The Notifications Center (at http://127.0.0.1:8000/notifications) walks through three states during this test — it should look like:

=== "Empty"

   ![Empty notifications center](../assets/images/notifications-center-empty.png)

=== "Populated"

   ![Populated notifications center](../assets/images/notifications-center-populated.png)

=== "Filter: delivered"

   ![Delivered filter applied](../assets/images/notifications-center-filter-delivered.png)
  1. Verify persistence. Before inspecting, stop the web server (Ctrl+C) and reopen the DB directly:

    sqlite3 "$XDG_CONFIG_HOME/srunx/srunx.observability.storage"
    sqlite> SELECT id, status, attempt_count, delivered_at FROM deliveries;
    sqlite> SELECT from_status, to_status, source FROM job_state_transitions;
    
    All deliveries should be delivered, and the transition log should contain exactly one (None, PENDING, source='webhook') row followed by the poller-sourced transitions.

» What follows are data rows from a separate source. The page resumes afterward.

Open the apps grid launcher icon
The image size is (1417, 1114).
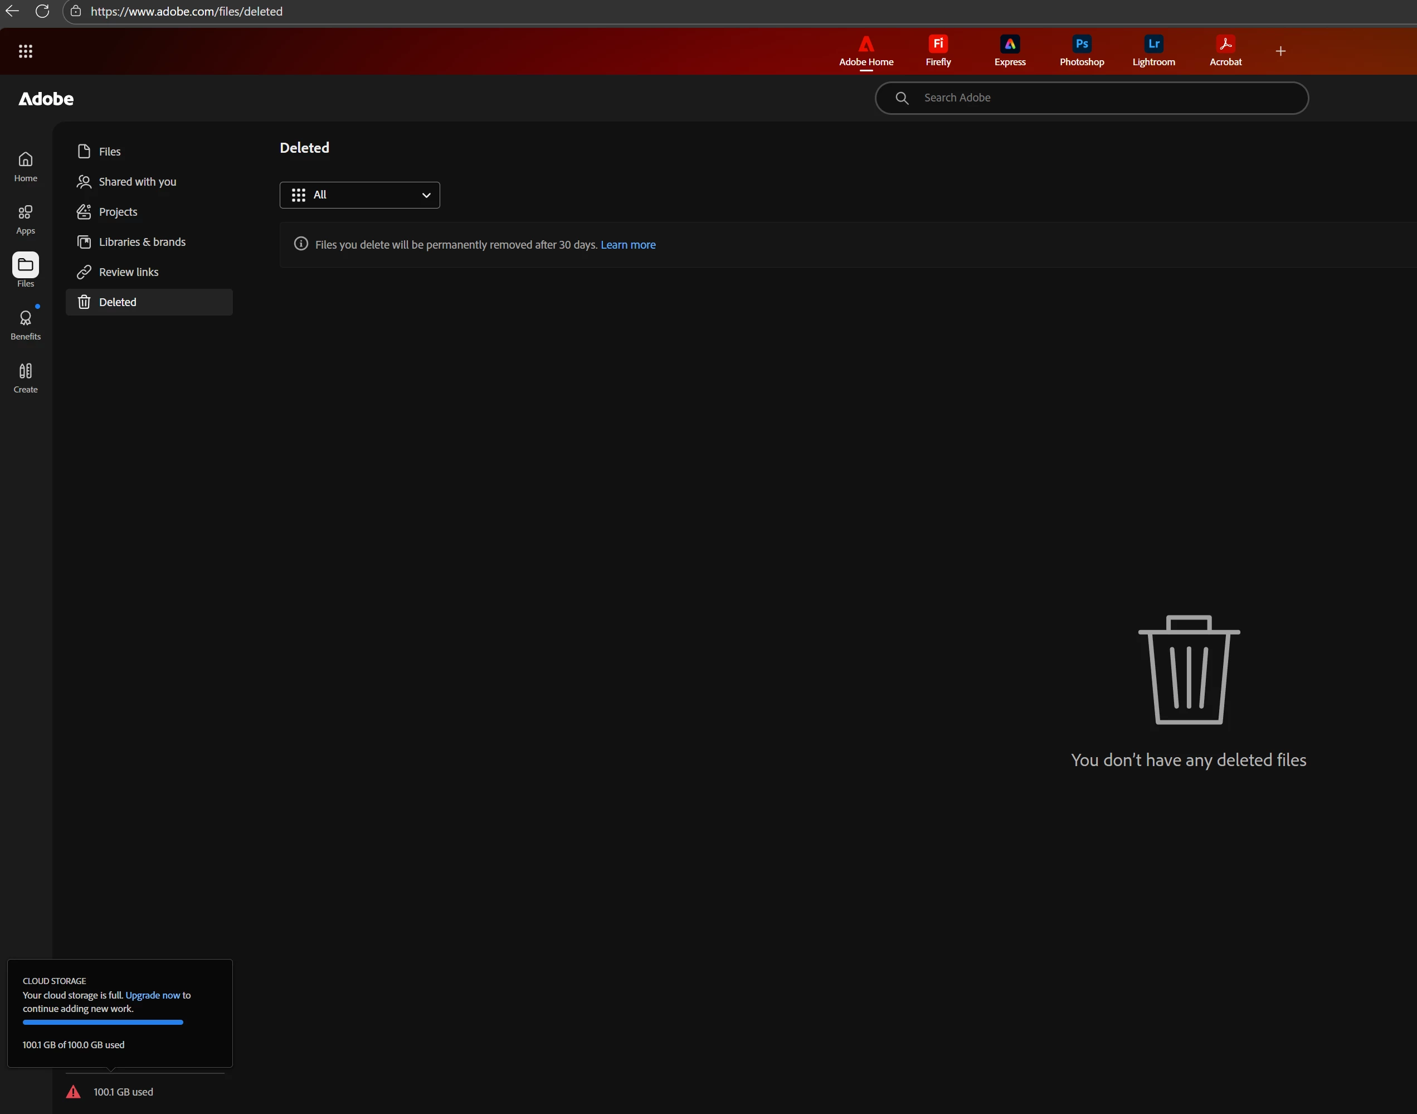click(x=25, y=51)
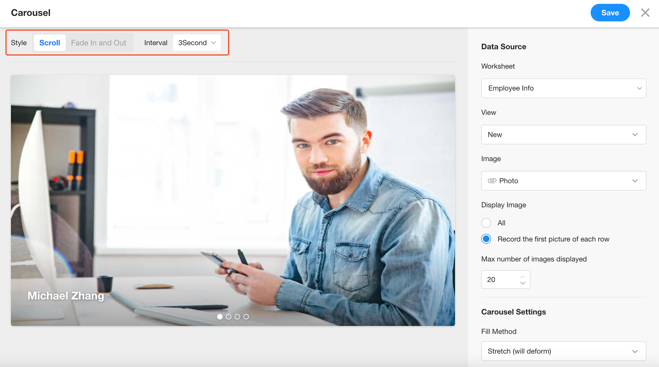Click the Michael Zhang caption on the slide
This screenshot has height=367, width=659.
pyautogui.click(x=66, y=296)
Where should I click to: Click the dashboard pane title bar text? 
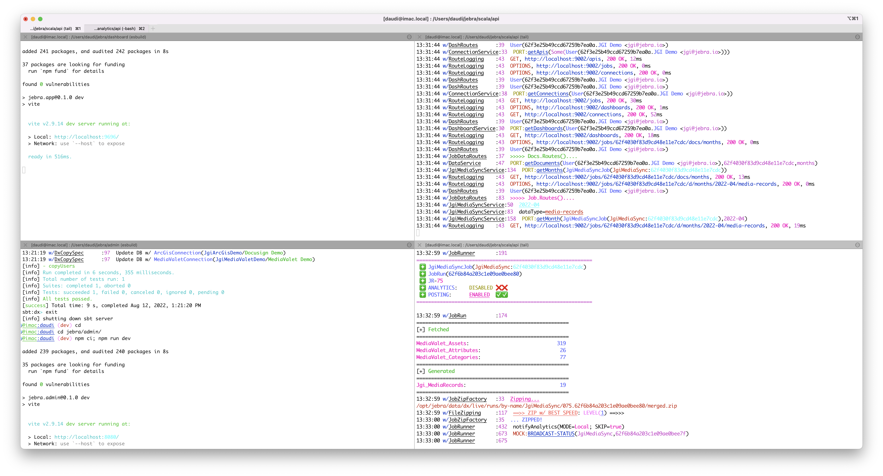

  2. Reload guard check. Restart the server with --reload:

    UVICORN_RELOAD=1 uv run uvicorn srunx.web.app:create_app --factory --reload
    
    The server log should say Background pollers disabled (reload mode or SRUNX_DISABLE_POLLER=1).

Troubleshooting

  • Slack says "no_active_hooks": the webhook URL is malformed or the app was removed from the workspace.
  • Job.status_changed event never fires: check that the seed job_state_transitions row is present for the job (step 6 query). Without it, the poller treats its first observation as "unknown prior state" and skips the event on purpose.
  • Stuck pending deliveries: SELECT * FROM deliveries WHERE status='pending' AND next_attempt_at <= strftime('%Y-%m-%dT%H:%M:%fZ','now'); should return 0 rows after a minute. If not, the DeliveryPoller may be disabled — check SRUNX_DISABLE_DELIVERY_POLLER.